■ Aim of the exercise ■
The entries below should be transcribed exactly, every one of them.

(Saved data entries)
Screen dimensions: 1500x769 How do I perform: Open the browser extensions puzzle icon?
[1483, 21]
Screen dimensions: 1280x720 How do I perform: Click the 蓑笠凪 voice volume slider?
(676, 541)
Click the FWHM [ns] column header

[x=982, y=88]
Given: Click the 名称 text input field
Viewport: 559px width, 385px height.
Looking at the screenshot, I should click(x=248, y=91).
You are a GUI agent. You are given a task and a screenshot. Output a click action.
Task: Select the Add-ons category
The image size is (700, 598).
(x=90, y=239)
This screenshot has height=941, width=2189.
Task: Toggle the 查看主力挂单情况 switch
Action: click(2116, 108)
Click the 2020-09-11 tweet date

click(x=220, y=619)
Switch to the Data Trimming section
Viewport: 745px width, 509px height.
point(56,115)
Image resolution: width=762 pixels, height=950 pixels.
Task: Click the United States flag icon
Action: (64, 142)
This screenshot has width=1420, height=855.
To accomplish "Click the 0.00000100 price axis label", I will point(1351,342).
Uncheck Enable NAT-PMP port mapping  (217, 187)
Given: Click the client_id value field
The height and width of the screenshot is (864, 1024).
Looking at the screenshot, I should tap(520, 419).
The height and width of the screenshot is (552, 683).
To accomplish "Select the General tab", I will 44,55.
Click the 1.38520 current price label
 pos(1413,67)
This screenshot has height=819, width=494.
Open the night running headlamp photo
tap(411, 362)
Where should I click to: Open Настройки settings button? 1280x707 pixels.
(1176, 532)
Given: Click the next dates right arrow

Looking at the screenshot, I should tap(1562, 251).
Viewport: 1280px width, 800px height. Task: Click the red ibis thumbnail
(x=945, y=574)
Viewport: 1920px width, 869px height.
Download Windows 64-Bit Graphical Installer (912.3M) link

■ Reply ■
Screen dimensions: 1500x769 How do I perform: Open the browser extensions puzzle icon?
[1483, 21]
Screen dimensions: 1280x720 How do I perform: Click the 蓑笠凪 voice volume slider?
(676, 541)
Click the FWHM [ns] column header

[x=982, y=88]
Given: Click the 名称 text input field
Viewport: 559px width, 385px height.
Looking at the screenshot, I should click(x=248, y=91).
You are a GUI agent. You are given a task and a screenshot. Output a click action.
Task: Select the Add-ons category
The image size is (700, 598).
(x=90, y=239)
This screenshot has height=941, width=2189.
Task: Toggle the 查看主力挂单情况 switch
Action: click(2116, 108)
Click the 2020-09-11 tweet date

click(x=220, y=619)
Switch to the Data Trimming section
Viewport: 745px width, 509px height.
point(56,115)
Image resolution: width=762 pixels, height=950 pixels.
Task: Click the United States flag icon
Action: (64, 142)
This screenshot has width=1420, height=855.
To accomplish "Click the 0.00000100 price axis label", I will point(1351,342).
Uncheck Enable NAT-PMP port mapping  (217, 187)
Given: Click the client_id value field
The height and width of the screenshot is (864, 1024).
Looking at the screenshot, I should tap(520, 419).
The height and width of the screenshot is (552, 683).
To accomplish "Select the General tab", I will 44,55.
Click the 1.38520 current price label
 pos(1413,67)
This screenshot has height=819, width=494.
Open the night running headlamp photo
tap(411, 362)
Where should I click to: Open Настройки settings button? 1280x707 pixels.
(1176, 532)
Given: Click the next dates right arrow

Looking at the screenshot, I should tap(1562, 251).
Viewport: 1280px width, 800px height. Task: Click the red ibis thumbnail
(x=945, y=574)
Viewport: 1920px width, 869px height.
Download Windows 64-Bit Graphical Installer (912.3M) link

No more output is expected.